Ranking Kids

Back in September I ranted about the college rankings from US News and a podcast episode that explained how they use some rather superficial criteria to assemble the annual list.

Beyond their high-profile “best of” lists for higher education, the former paper-based magazine also publishes one for high schools. It’s equally trivial.

And now the US News editors have announced they will be publishing similar rankings for elementary and middle schools.

How bad could it be?

Scoring was almost entirely rooted in students’ performance on mathematics and reading/language arts state assessments. Each state administers these assessments to determine whether learning in core subjects is achieved and to review how well schools are educating their students – including but not limited to children from low-income households and children from historically underserved ethnicities.

Yep, that bad.

But it’s not enough to just use the same test scores most states already publish, many months after the students being “assessed” have moved on.
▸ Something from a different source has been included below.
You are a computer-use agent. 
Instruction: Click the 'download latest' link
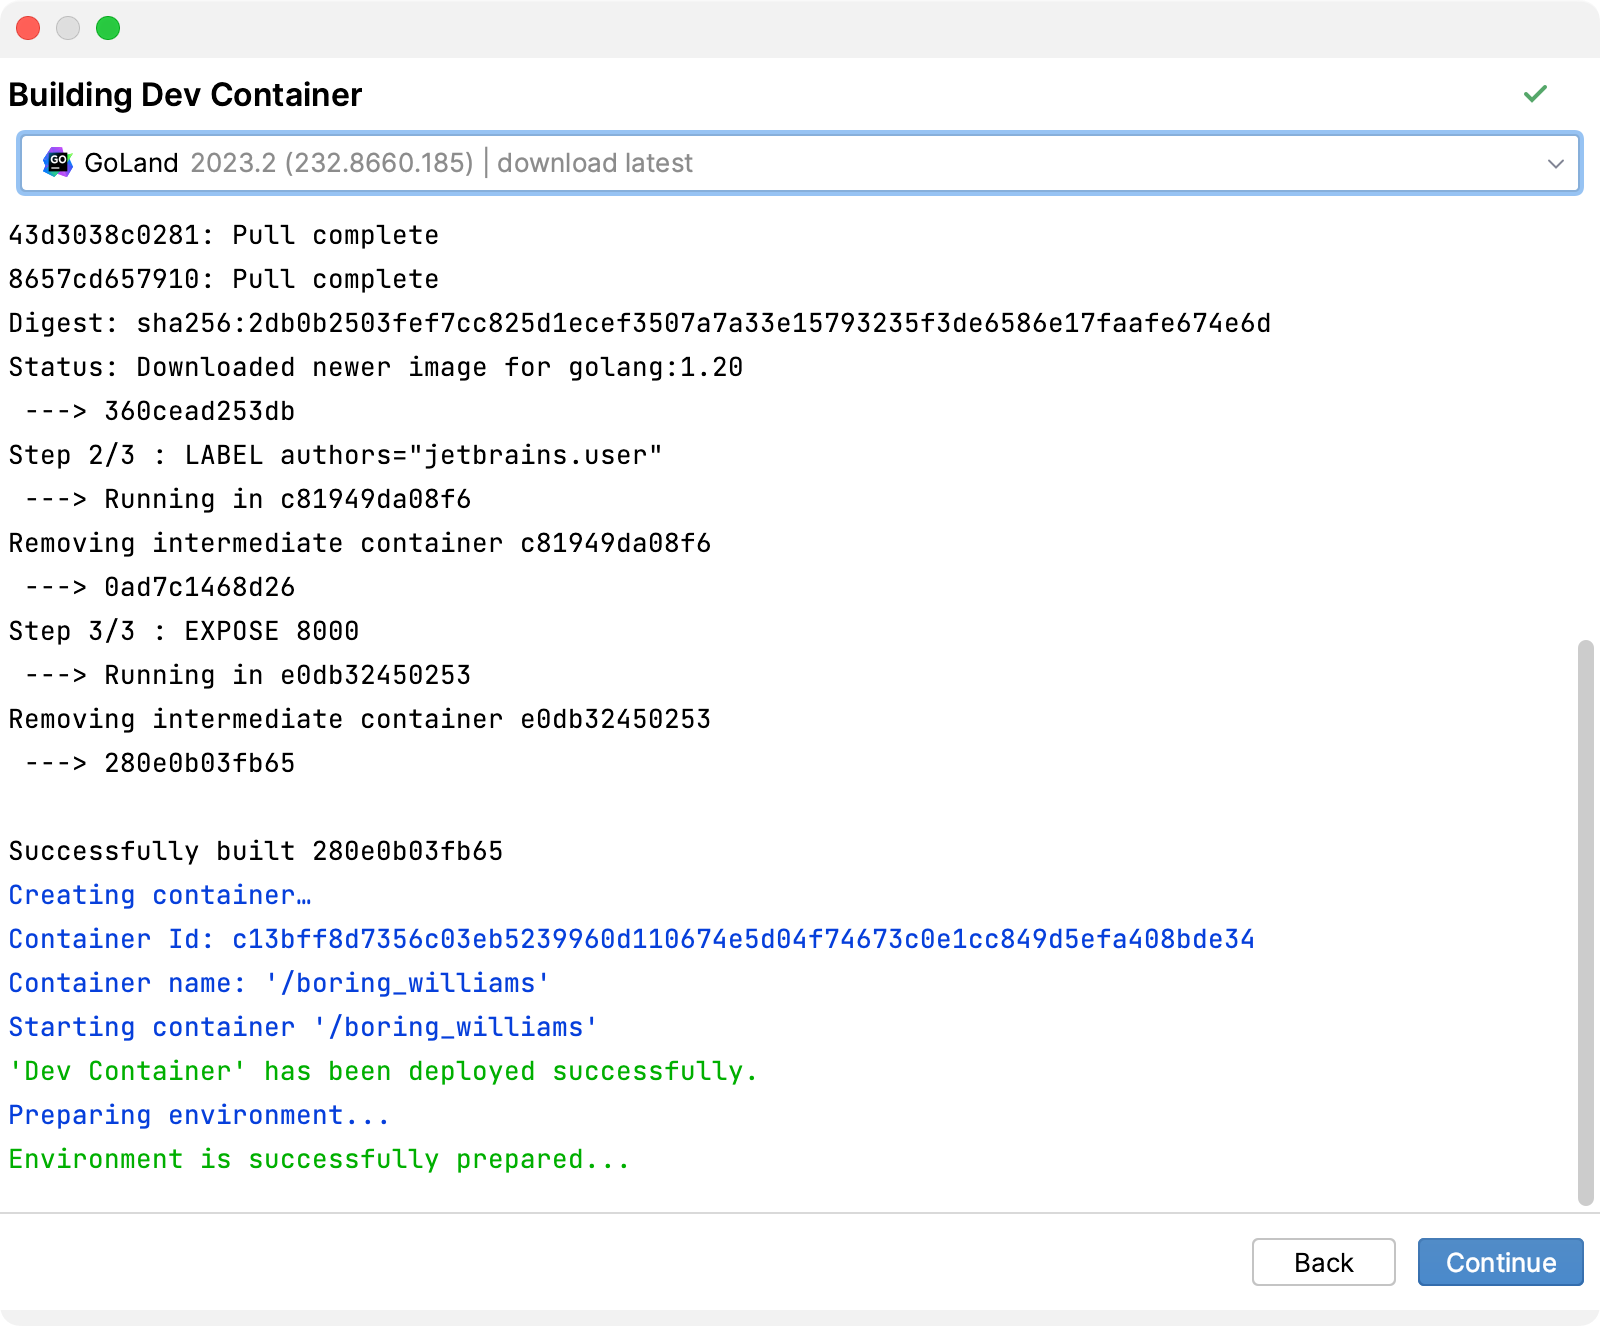pos(595,162)
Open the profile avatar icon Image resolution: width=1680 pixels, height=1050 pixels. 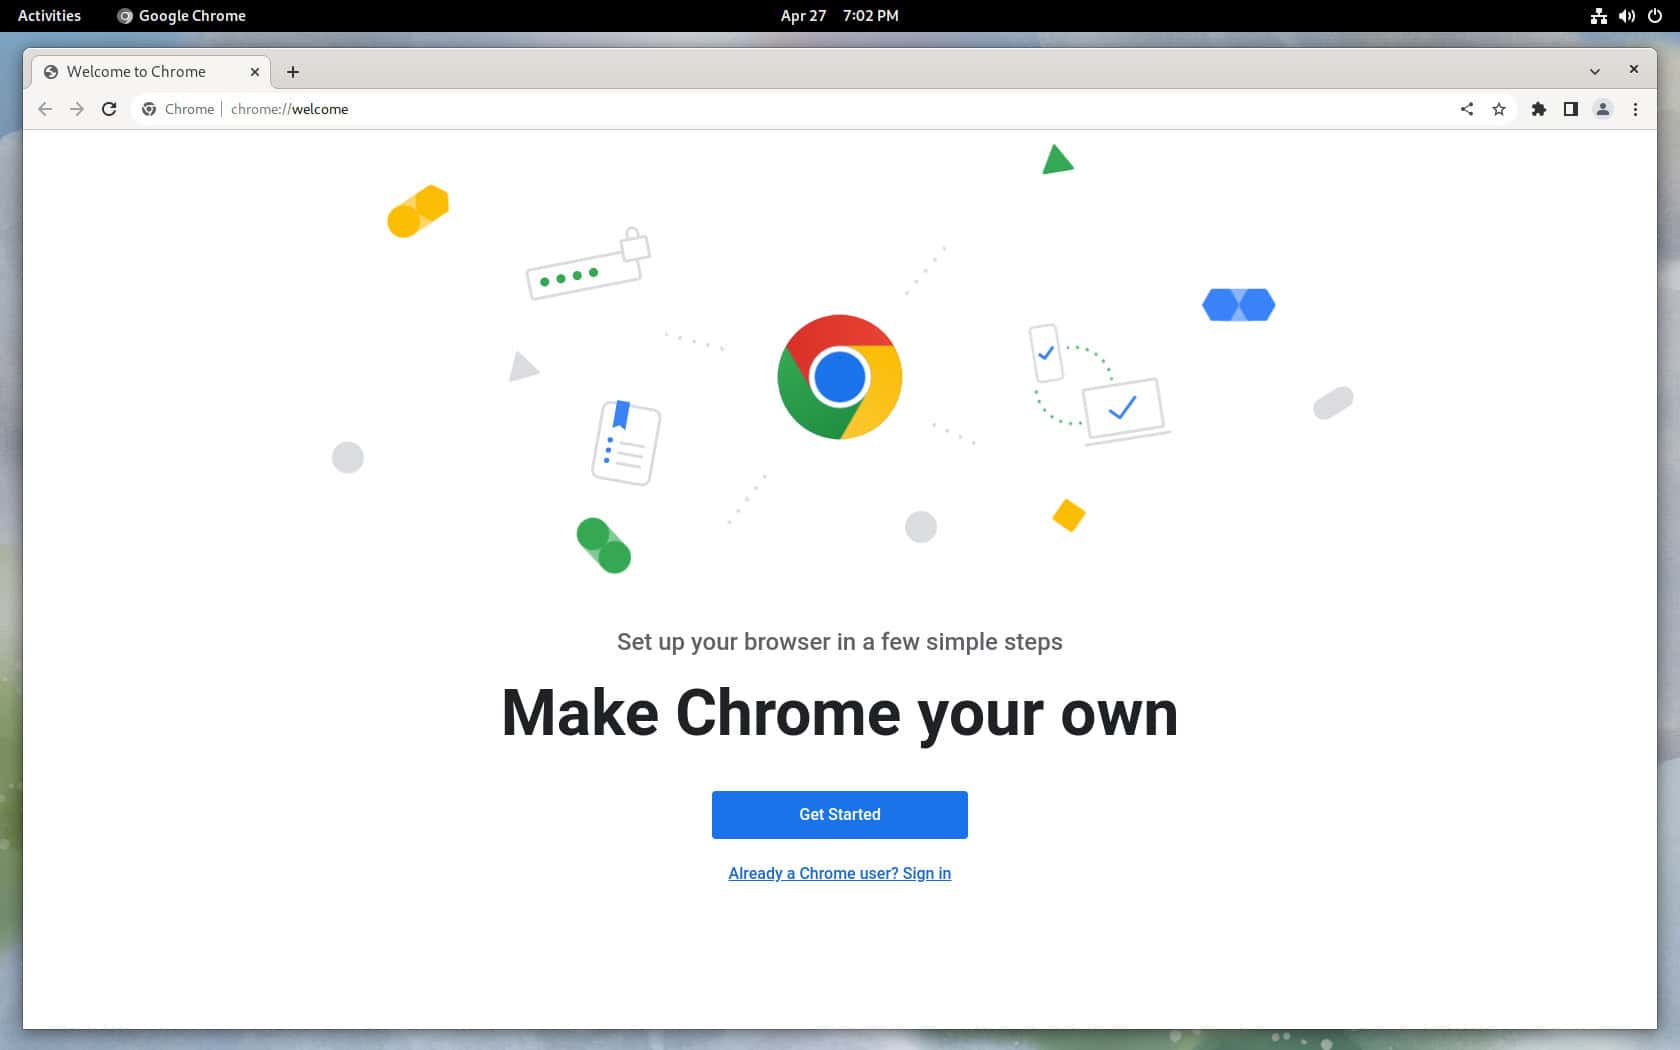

They will mix in a little statistical magic.

The U.S. News rankings team produced multivariate regressions that assessed student performance in the context of demographics and their states. We believe that is more useful than simply looking at test results to evaluate schools, because this process resembles to a certain extent how education administrators and researchers consider school performance.

Although it’s easy to laugh at this kind of click bait, too many people will take it seriously.

Local news media and news aggregators will report the rankings as definitive fact. Politicians and education “experts” will use them to reinforce their existing opinion of public schools. And schools will use the “news” to promote themselves.

All this despite the fact that the data being used covers a very narrow aspect of what makes a good school, and a very small part of what K-8 kids should be learning.

Which is on top of the growing body of evidence showing that the standardized tests given to most students have many racial, social, and economic biases.

Of course, the primary goal of US News in building all of these faux “best of” lists is not to help parents/students, or motivate improvement of schools, or even some kind of investigative journalism.

It’s simply a matter of building their “brand”, increasing web traffic, and drawing more ad revenue.


The photo is the stock image used in the US News post. Just a generic view of pandemic schooling.